Experimenting with lab-grown brain cancer cells, Johns Hopkins Medicine researchers have added to evidence that a shortage of specific tiny molecules that silence certain genes is linked to the development and growth of pediatric brain tumors known as low-grade gliomas.
A report of the findings was published this fall 2018 in Scientific Reports, and supports the idea of increasing levels of microRNAs as a potential means of treating these tumors.
An estimated 1,600 cases of pediatric low-grade gliomas (PLGGs) are diagnosed annually in the United States, and the vast majority of these slow-growing tumors are treatable and curable mainly by surgical removal, although in some cases surgery has the potential to damage critical nearby brain tissue, depending on tumor location. Unlike high-grade glioblastomas such as the one that took the life of Arizona Senator John McCain, PLGGs mostly affect school-age children and young adults.
“It has long been known that microRNAs play a role in controlling various tumor properties such as growth,” says Fausto Rodriguez, M.D., associate professor of pathology at the Johns Hopkins University School of Medicine and the study’s senior author.
“Our findings identified a subset of microRNAs that, in sufficient quantity, seem to decrease the growth and invasion of cancerous cells in pediatric low-grade gliomas.”
MicroRNAs are tiny molecules that, in ways similar to how an orchestra conductor controls the flow of each instrument group, command the expression of entire gene networks that make proteins by essentially silencing them, and are responsible for regulating biological processes such as nutrient intake, cell growth and cell death. Altered levels of specific microRNAs can disrupt entire biological pathways just as a misguided section of an orchestra can unsettle an entire score.
“One microRNA can target multiple genes and have a profound effect on cell processes, and the alterations are dynamic,” notes Rodriguez, who says PLGGs are good candidates for analyzing microRNA types and levels because genetically PLGGs are stable compared with other tumors. That makes it relatively easier, he says, to identify any relevant genetic abnormalities and potential targets for therapy.

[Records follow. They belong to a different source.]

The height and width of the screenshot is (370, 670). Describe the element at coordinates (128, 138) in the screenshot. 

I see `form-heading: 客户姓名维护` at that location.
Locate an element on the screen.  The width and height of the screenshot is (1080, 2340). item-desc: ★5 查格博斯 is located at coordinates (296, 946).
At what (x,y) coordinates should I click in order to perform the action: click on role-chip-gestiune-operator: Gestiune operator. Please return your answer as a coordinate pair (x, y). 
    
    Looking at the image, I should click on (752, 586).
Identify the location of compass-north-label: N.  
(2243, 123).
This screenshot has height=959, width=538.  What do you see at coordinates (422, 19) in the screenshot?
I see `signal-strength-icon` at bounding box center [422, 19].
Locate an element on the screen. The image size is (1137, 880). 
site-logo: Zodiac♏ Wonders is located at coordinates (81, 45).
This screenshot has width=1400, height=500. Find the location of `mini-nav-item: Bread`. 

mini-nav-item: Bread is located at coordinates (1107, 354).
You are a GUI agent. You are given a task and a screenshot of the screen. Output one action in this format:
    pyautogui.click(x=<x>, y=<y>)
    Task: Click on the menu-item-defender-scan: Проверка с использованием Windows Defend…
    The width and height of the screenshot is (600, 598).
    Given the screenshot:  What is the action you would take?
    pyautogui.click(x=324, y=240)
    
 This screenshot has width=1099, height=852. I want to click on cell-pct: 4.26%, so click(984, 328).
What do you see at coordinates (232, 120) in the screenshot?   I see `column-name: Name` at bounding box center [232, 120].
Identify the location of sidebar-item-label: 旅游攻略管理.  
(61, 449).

For the new study, the researchers first analyzed previously gathered microRNA subtype data in two studies. They examined tumors from 125 patients with low-grade gliomas for levels of a specific microRNA, known as miR-125b, using chromogenic in situ hybridization (CISH), a technique that is applicable to routinely processed tissue in pathology and allows for identification of specific microRNAs in the cells of interest. Levels of this microRNA were lower in 43 pilocytic astrocytomas (the most common subtype of PLGG) when compared with 24 diffuse astrocytomas and normal brain tissues.
Rodriguez and the research team next looked at eight cancerous cell lines derived from brain (glial) tumors in children for levels of microRNA 125b-p using a method that can rapidly make thousands to millions of copies of a genetic sequence for easier analysis of how much of a gene is expressed. Although levels of microRNA 125b-p varied across the lab-grown cell lines, they were significantly and uniformly lower in cancerous cell lines than noncancerous cell lines, Rodriguez reports.
In further experiments designed to identify the role of these microRNAs in cell growth, the investigators increased levels of miR-125b in cancerous cell lines by introducing a DNA segment in the tumor cells using specific viruses, and saw a decrease in cell division and growth. To check whether cell death contributed to this decrease in cell growth, Rodriguez stained cells containing high levels of microRNA 125b and noted cell death in all cell lines, suggesting that increasing levels of microRNA 125b can stop the growth of PLGG.
“These findings are an example of where advances in precision medicine might take us, and show how, someday, increasing levels of specific genes and microRNAs might be a targeted treatment for PLGGs,” says Rodriguez.